Notre conseil pratique : faites vérifier votre loi d’eau et la pression de votre circuit hydraulique chaque automne. Ces deux points, souvent négligés, sont les leviers les plus accessibles pour améliorer votre rendement hivernal sans changer d’appareil.

— France Habitat ENR

France Habitat ENR vous accompagne dans votre transition énergétique

Réduire sa facture de chauffage passe par une vision globale de sa consommation énergétique. France Habitat ENR accompagne les particuliers en Nouvelle-Aquitaine dans cette démarche, de l’audit initial jusqu’à l’installation de solutions adaptées à leur situation.

Associer une pompe à chaleur performante à des panneaux photovoltaïques permet de couvrir une partie de la consommation électrique de la PAC avec une énergie produite sur place. Pour mieux comprendre comment réduire votre consommation électrique ou pour découvrir les avantages des panneaux photovoltaïques en 2026, France Habitat ENR met à disposition ses experts pour un devis gratuit et personnalisé. Contactez-nous pour une étude de votre projet dans les 12 départements où nous intervenons.

Questions fréquentes

Quel est le COP réel moyen d'une PAC air-eau en hiver ?

Le COP réel moyen sur le terrain pour une pompe à chaleur air-eau est de 2,9, selon une étude ADEME 2025 portant sur 100 maisons individuelles. Ce chiffre est nettement inférieur aux valeurs de laboratoire, qui dépassent 4,0.

Quelle différence entre COP et SCOP pour une pompe à chaleur ?

Le COP mesure le rendement à un instant donné dans des conditions fixes (norme EN 14511). Le SCOP mesure le rendement moyen sur toute la saison de chauffe (norme EN 14825) et constitue l’indicateur le plus fiable pour estimer votre facture annuelle.

Une pompe à chaleur s'arrête-t-elle par grand froid ?

Non. Une pompe à chaleur ne s’arrête pas sous 0 °C. Son COP baisse, mais elle continue de produire de la chaleur. Les modèles récents au R290 fonctionnent efficacement jusqu’à -15 °C.

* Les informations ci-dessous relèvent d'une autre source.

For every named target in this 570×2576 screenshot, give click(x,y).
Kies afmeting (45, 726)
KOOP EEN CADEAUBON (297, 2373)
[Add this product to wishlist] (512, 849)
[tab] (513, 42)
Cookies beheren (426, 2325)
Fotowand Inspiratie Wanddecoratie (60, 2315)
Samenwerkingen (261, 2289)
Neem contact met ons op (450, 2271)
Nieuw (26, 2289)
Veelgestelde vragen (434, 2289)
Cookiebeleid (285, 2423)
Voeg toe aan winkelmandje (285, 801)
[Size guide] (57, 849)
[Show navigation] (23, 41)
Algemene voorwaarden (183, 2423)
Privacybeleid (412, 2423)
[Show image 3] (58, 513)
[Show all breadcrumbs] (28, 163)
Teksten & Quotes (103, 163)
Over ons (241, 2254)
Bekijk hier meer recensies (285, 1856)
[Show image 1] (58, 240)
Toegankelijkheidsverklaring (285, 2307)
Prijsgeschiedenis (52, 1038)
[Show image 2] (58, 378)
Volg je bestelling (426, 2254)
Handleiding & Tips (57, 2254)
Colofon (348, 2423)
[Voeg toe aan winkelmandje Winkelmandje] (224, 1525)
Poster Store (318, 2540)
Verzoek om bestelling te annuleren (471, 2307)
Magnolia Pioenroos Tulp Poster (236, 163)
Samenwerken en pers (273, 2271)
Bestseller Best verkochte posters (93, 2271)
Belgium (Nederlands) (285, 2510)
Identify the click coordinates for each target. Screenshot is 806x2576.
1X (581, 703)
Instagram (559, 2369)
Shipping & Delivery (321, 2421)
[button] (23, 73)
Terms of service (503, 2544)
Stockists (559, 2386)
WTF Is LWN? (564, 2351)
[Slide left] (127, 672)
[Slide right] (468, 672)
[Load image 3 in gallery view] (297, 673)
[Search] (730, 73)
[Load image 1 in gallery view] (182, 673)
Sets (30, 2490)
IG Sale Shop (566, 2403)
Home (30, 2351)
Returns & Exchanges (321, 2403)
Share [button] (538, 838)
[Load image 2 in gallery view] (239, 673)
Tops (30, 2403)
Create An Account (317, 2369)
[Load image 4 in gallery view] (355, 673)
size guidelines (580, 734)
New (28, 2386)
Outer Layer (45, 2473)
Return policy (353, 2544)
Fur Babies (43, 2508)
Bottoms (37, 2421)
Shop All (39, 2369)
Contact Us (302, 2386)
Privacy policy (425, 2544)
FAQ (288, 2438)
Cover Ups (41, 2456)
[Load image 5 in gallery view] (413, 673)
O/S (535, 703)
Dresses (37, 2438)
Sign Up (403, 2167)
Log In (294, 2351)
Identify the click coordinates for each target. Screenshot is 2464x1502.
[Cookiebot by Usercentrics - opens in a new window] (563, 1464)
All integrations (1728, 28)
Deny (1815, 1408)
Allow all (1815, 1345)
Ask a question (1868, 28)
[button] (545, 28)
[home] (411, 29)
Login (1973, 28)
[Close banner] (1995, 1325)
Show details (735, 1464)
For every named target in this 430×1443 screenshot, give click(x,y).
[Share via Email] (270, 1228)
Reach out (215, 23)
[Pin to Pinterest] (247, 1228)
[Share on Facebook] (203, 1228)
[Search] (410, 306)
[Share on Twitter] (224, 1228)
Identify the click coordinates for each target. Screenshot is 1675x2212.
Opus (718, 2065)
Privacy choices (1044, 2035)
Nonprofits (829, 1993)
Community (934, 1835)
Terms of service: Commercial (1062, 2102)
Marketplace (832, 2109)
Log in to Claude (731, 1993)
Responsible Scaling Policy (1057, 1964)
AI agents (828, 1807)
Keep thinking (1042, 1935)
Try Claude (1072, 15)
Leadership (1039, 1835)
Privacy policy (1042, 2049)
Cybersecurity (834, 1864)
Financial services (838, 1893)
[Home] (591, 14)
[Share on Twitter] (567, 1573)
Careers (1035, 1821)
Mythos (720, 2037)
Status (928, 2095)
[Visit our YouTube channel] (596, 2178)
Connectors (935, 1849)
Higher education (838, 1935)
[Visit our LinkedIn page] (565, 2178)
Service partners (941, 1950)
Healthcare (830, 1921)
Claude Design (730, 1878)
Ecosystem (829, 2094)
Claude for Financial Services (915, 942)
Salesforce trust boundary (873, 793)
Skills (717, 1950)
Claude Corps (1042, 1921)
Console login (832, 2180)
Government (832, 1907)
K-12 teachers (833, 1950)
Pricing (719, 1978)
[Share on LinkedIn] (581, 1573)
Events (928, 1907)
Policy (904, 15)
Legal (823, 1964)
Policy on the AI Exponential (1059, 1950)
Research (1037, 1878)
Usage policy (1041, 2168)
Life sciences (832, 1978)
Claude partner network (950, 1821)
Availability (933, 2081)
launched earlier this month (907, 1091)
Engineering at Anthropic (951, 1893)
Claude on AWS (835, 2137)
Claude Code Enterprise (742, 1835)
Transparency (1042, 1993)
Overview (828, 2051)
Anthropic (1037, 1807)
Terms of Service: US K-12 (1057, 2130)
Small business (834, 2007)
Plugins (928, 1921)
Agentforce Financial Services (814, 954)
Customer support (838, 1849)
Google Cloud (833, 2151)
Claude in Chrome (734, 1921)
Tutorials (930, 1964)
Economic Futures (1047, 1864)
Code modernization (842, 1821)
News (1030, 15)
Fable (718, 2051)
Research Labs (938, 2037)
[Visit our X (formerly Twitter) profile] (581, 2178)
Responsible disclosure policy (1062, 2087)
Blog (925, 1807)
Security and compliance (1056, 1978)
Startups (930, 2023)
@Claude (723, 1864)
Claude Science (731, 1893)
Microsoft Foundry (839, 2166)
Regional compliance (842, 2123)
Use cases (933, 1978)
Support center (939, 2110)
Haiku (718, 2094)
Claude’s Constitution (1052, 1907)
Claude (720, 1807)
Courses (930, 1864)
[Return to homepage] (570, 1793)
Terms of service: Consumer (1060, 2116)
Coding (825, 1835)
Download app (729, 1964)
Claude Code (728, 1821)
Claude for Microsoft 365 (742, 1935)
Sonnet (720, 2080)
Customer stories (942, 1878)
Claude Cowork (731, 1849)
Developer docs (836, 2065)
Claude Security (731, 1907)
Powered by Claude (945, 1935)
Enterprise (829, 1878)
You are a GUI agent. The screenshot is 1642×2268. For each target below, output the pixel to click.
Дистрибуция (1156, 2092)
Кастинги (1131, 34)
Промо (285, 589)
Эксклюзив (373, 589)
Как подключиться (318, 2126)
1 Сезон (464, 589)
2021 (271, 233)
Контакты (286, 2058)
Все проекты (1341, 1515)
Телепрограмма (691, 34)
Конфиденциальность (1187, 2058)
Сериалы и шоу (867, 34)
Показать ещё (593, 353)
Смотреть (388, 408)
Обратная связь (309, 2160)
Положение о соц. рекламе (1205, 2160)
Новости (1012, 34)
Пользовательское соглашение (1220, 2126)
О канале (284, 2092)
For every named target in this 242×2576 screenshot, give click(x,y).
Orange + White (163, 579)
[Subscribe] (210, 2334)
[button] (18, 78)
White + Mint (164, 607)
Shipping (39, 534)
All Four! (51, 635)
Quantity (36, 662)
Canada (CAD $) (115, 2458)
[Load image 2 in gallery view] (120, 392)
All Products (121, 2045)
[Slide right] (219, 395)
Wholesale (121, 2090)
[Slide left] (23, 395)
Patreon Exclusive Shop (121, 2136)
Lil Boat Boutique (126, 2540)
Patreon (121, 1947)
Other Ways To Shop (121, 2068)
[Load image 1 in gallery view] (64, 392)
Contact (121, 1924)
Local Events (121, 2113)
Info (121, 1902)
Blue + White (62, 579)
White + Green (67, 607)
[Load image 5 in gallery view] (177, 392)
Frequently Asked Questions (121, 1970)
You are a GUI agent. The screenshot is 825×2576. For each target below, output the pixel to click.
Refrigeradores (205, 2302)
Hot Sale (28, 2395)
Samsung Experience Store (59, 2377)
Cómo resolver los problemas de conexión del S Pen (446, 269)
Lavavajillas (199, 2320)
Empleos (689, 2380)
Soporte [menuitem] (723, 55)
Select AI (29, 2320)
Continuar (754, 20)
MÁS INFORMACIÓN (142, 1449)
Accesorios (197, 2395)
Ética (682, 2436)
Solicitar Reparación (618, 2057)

Quel SCOP minimum pour bénéficier de MaPrimeRénov' en 2026 ?

Un SCOP minimum de 3,9 est requis en 2026 pour être éligible à MaPrimeRénov’. Ce critère officiel garantit un niveau d’efficacité hivernale suffisant pour justifier l’aide publique.

Comment améliorer le COP de ma pompe à chaleur en hiver sans la changer ?

Le réglage de la loi d’eau est le levier le plus accessible. Un mauvais paramétrage peut coûter jusqu’à 350 € de plus par an pour un foyer de 120 m². Vérifiez aussi la pression du circuit hydraulique et l’emplacement de l’unité extérieure avant chaque hiver.